I was extremely pleased with the manly, benevolent countenance of
Captain Dale, and had half a desire to ask leave to join his ship on
the spot. If that impulse had been followed, it is probable my future
life would have been very different from what it subsequently
proved. I should have been rated a midshipman, of course; and, serving
so early, with a good deal of experience already in ships, a year or
two would have made me a lieutenant, and, could I have survived the
pruning of 1801, I should now have been one of the oldest officers in
the service. Providence directed otherwise; and how much was lost, or
how much gained, by my continuance in the Tigris, the reader will
learn as we proceed.

As soon as Captain Digges had taken a glass or two of wine with his
old acquaintance, we returned to our own ship, and the two vessels
made sail; the Ganges standing off to the northward and eastward,
while we ran in for the capes of the Delaware. We got in under Cape
May, or within five miles of it, the same evening, when it fell nearly
calm. A pilot came off from the cape in a row-boat, and he reached us
just at dark. Captain Robbins now became all impatience to land, as it
was of importance to him to be the bearer of his own bad
news. Accordingly, an arrangement having been made with the two men
who belonged to the shore-boat, our old commander, Rupert and myself,
prepared to leave the ship, late as it was.

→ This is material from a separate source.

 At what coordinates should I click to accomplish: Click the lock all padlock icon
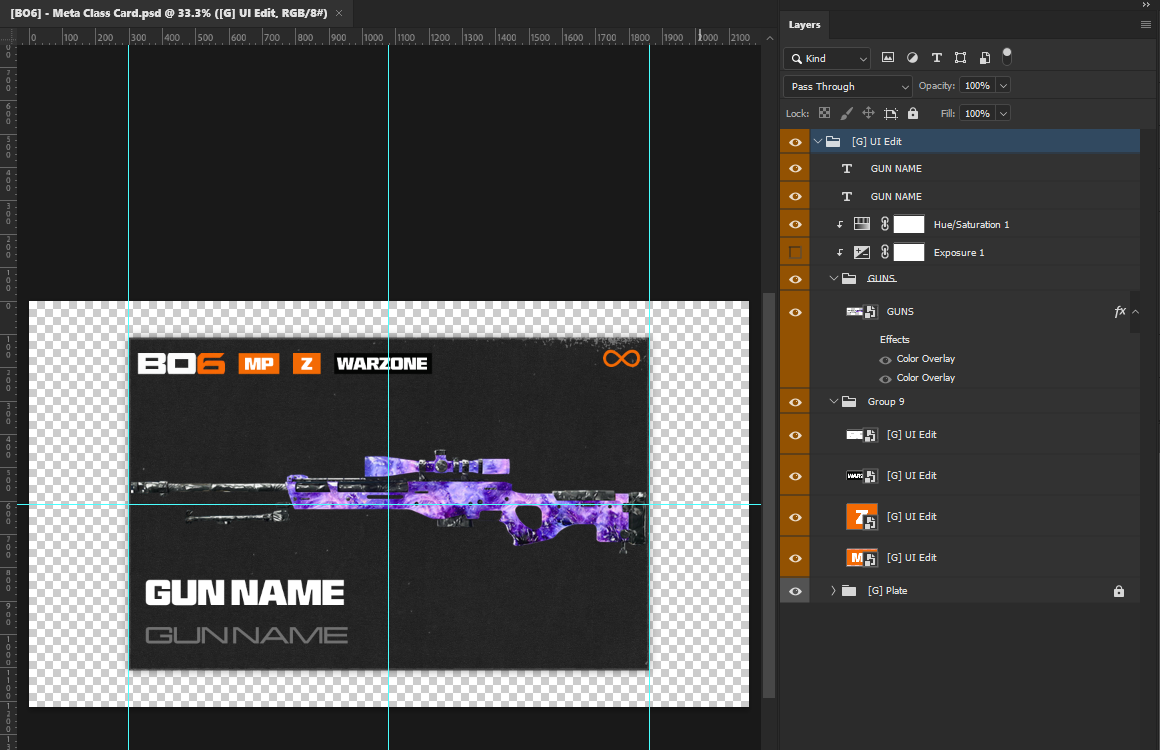pos(912,114)
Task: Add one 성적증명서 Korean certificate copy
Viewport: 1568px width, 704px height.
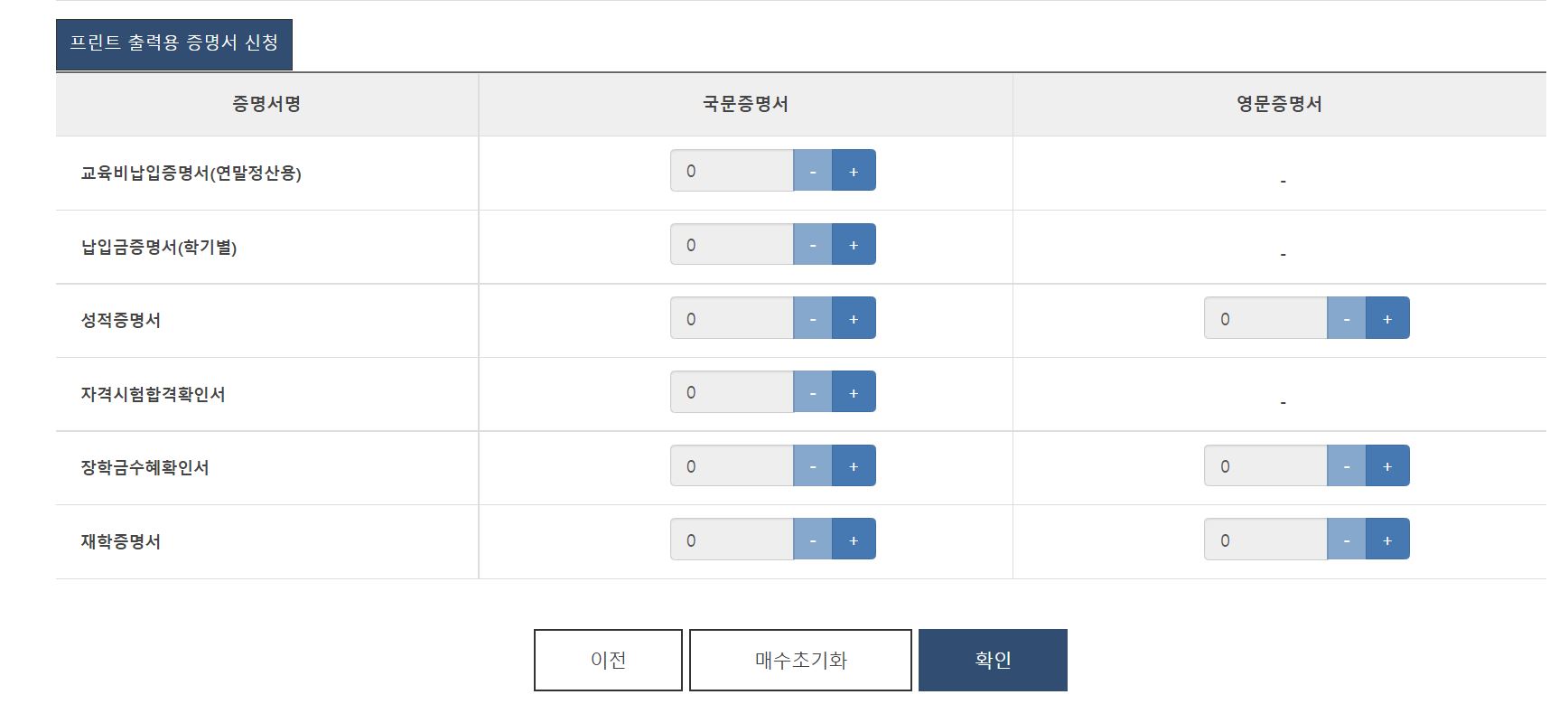Action: point(853,318)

We two lads were taken for
the purpose of manning two additional oars, but were to rejoin the
ship in the bay, if possible; if not, up at town. One of the
inducements of Captain Robbins to be off, was the signs of northerly
weather. It had begun to blow a little in puffs from the north-west;
and everybody knew, if it came on to blow seriously from that quarter,
the ship might be a week in getting up the river, her news being
certain to precede her. We hurried off accordingly, taking nothing
with us but a change of linen, and a few necessary papers.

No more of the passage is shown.